L’Italia, che sta pagando pesantemente per questa pandemia – e che certamente non vorrà mai più rivivere una simile tragedia – sia da esempio e stimolo per le altre nazioni. Purtroppo nei giorni scorsi hanno ottenuto poco ascolto gli appelli del Segretario Generale dell’ONU e di Papa Francesco, per un cessate il fuoco in tutte le aree di guerra.

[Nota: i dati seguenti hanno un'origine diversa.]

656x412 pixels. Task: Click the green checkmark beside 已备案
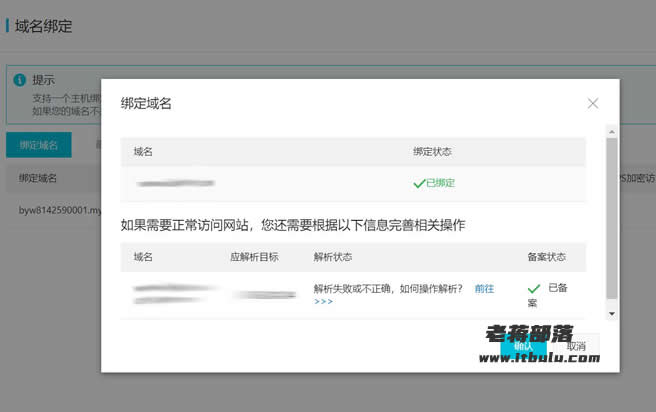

Non perdiamo la speranza. Invitiamo tutti ad essere operatori di pace, fautori di una società più equa e solidale. Invitiamo a unirsi in questo mese al Global Days of Action on Military Spending (GDAMS) – Le Giornate Globali di Azione sulle Spese Militari per il 2020, per chiedere ai Governi di tutto il mondo di spostare fondi dalle strutture militari alla salute, dalla guerra alla Pace.